Cette étude permet d'éclairer un champ philosophique notamment exploré par Kant sur ce qui arrive quand nous regardons un autre corps. Pour Kant, l'attraction sexuelle fait de l'autre un objet d'appétit et dès que cet appétit est satisfait, la personne est rejetée "comme un citron dont aurait pressé tout le jus". En d'autres termes, regarder une personne nue induit une forme d'aveuglement du cerveau. L'autre est transformé en objet, il devient un vecteur de satisfaction plutôt qu'un personne douée de capacité de raisonnement. De quoi expliquer qu'il ait été constaté que dans les pubs, les femmes soient le plus souvent représentées avec un corps attirant quand les hommes sont plus représentés par leurs visages uniquement, ce qui recouvre les rôles sociaux traditionnels attribués aux deux sexes (femmes émotives contre hommes "pensants").
Or l'étude souligne que la réalité est un peu plus compliquée que cette vision de Kant. La nudité n'induit pas que nous regardions l'autre comme un "objet" mais comme un être plus enclin à se laisser aller à ses émotions qu'à penser.

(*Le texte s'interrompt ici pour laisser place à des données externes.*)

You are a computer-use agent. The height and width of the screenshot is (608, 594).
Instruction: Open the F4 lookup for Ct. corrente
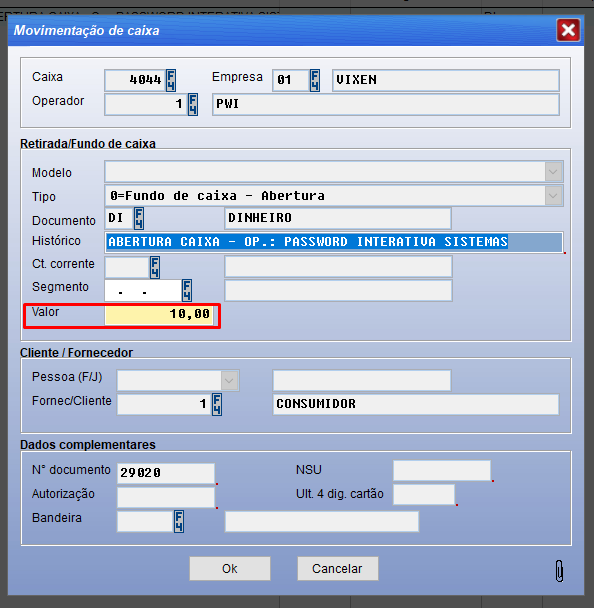(155, 267)
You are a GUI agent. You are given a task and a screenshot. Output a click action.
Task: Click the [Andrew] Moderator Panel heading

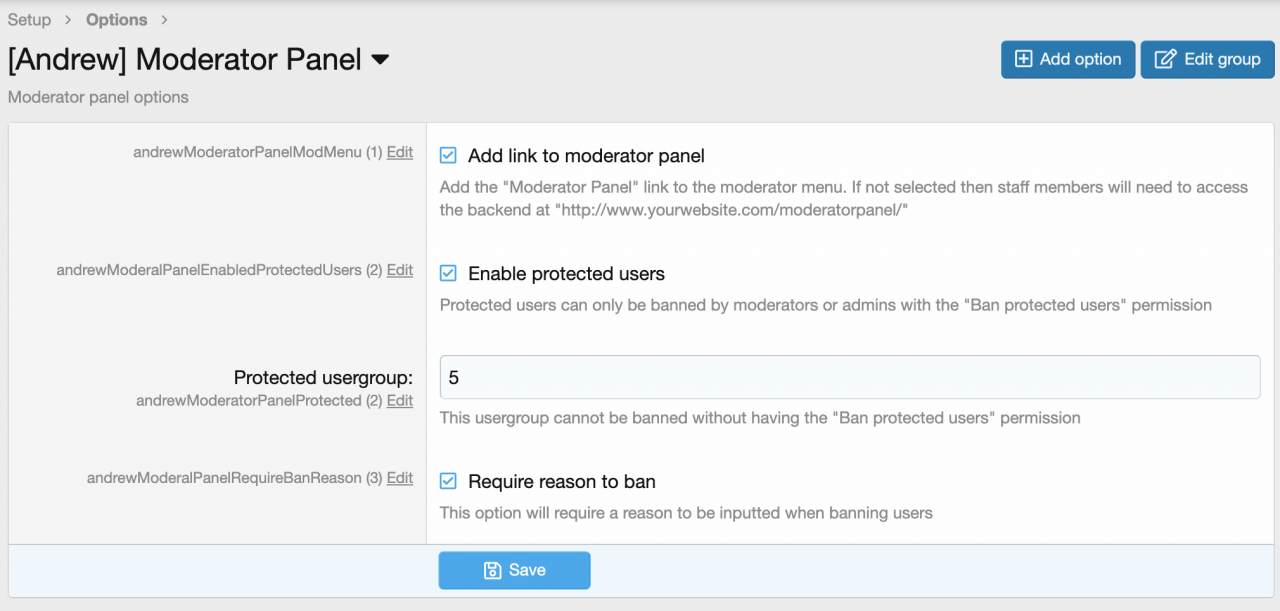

Nous serions donc des dualistes platoniciens puisque Platon considérait que nous avons deux formes d'esprit, l'une pour la pensée et le raisonnement, l'autre pour les émotions et la passion. Ce qui apparaît dans cette étude, c'est à quel point, nous passons de l'un à l'autre de ces modes de fonctionnement du cerveau.
Ces résultats peuvent à la fois paraitre logiques et surprenants. Qui ne penserait pas, au moins inconsciemment, en voyant un bodybuilder, qu’il agit plus à l’instinct qu’à la raison ? Qui ne trouverait pas qu’une femme, portant des habits larges couvrant son corps, a l’air plus à même de raisonner qu’un top model finement vêtue ? Au-delà de l’expérience, l’étude rappelle à quel point l’apparence conditionne les hommes. Et qu’il est parfois bon d’essayer de réfléchir, justement en contrôlant son instinct.